The struggle with Trump defines Democrats. A liberal agenda is an afterthought. Democrats couldn’t pass one anyway, given Kentucky Republican Sen. Mitch McConnell’s control of the Senate and a veto pen in Trump’s hand. Their only serious goal is to remove Trump from office or make him unelectable in 2020.

It’s important to understand the Trump effect on both parties. He has captured the political part of the American mind. What this means is he’s constantly at the center of what Republicans and Democrats discuss, debate, or think about. He’s gotten in their brains.

A whole tribe of political columnists have been affected. They can’t write about anyone besides Trump. His presence caused George Will, the great conservative writer, to quit the Republican Party. Trump’s rise prompted Max Boot, the military affairs expert, to become a liberal. The Never Trump cabal is small, but if you were running for reelection, you’d want those folks on your side.

It’s significant that Democrats have decided to transform Washington into one giant stage to air the evils of Trump. It will last for months. And if they take the next step and seek to impeach him, the drama will continue for months more.

The obsession with Trump eclipses the Democratic presidential campaign and the party squabble over how far it should lurch to the left. Those things are now lonely islands floating somewhere far from the political center. They’re unattached to Washington, where the fate of Donald Trump is being determined. Their media coverage has already taken a hit. Trump is a mightier attraction than the entire field of candidates for the Democratic nomination.

The Earth didn’t stand still when Colorado ex-Gov. John Hickenlooper announced last week he is running for president. Nor will Joe Biden’s entry make the race more exciting. He’s a likable person but that’s not what the Democratic resistance is looking for. They’re resisting Trump. They want a candidate who’s sure to defeat him. Without such a candidate, the House investigations will have to do the job.

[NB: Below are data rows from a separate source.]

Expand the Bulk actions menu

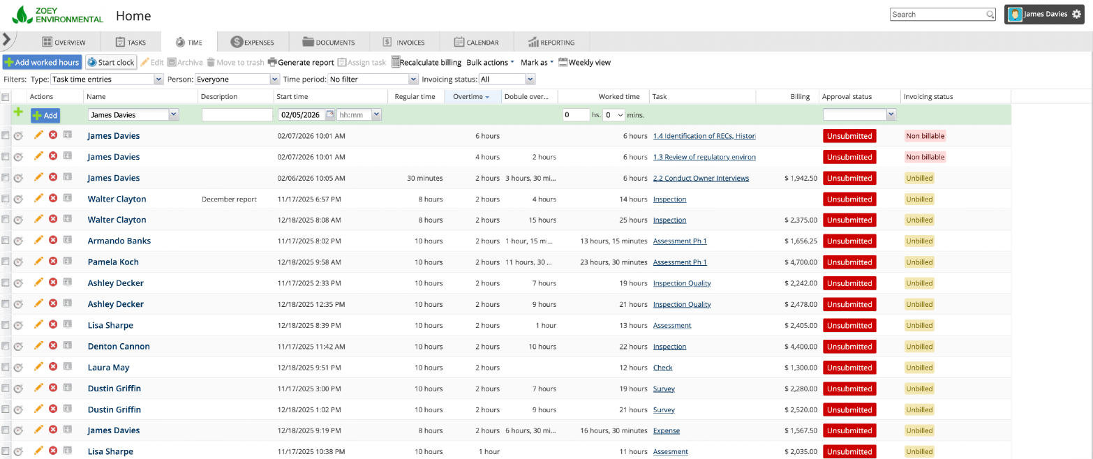[x=490, y=62]
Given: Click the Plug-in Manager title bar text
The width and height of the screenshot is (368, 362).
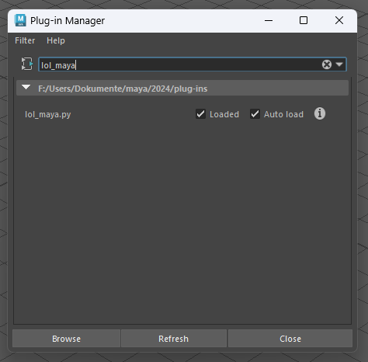Looking at the screenshot, I should pyautogui.click(x=68, y=21).
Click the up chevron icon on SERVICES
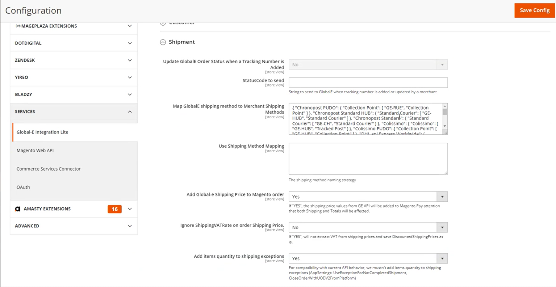This screenshot has width=556, height=287. click(x=130, y=112)
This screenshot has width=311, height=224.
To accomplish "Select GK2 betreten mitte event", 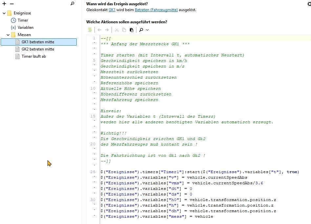I will (38, 49).
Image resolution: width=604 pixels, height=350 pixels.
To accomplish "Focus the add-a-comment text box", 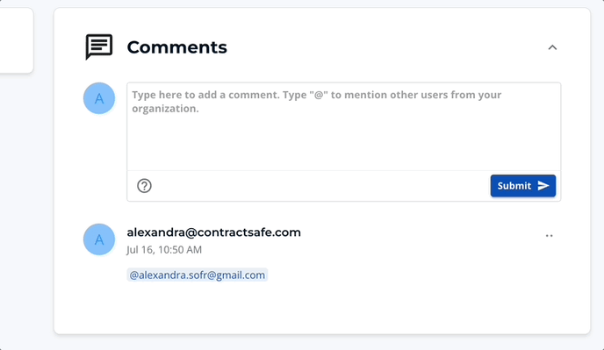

There’s an old saying that no politician can survive a frisk. Trump is about to experience the most extensive body search, politically speaking, that any politician ever has. The saying suggests the odds are against him in the showdown with Democrats. Indeed, they are.

Trump beat worse odds in winning the presidency. And there weren’t great expectations he would become a better president than his personal conduct would indicate. A worthwhile trade deal with China would be another odds-beater. A real deal with North Korea would be a miracle.

House Democrats insist they got valuable investigative leads from the testimony of Michael Cohen, Trump’s former personal attorney. And tips may come from special counsel Robert Mueller’s staff and federal prosecutors from the Southern District of New York.

But for all that, Democrats are basically conducting a fishing expedition. Adam Schiff, the chairman of the House Intelligence Committee, is famous for quoting tales from the fraudulent Steele dossier as if he believed them. Subpoena power is bound to make Schiff and other Democrats more effective. Fishing expeditions often work.

Trump is an entertaining speaker and a resourceful politician. From whom did he grab the reelection theme of combating the threat of socialism? From none other than democratic socialist Alexandria Ocasio-Cortez, I suspect.

That a socialist has emerged as the nation’s most visible Democrat is quite abnormal. So was Trump’s dramatic vow, in his State of the Union address, to keep socialism from succeeding in America. What’s happening is not business as usual.

Fred Barnes was a founder and executive editor of the Weekly Standard.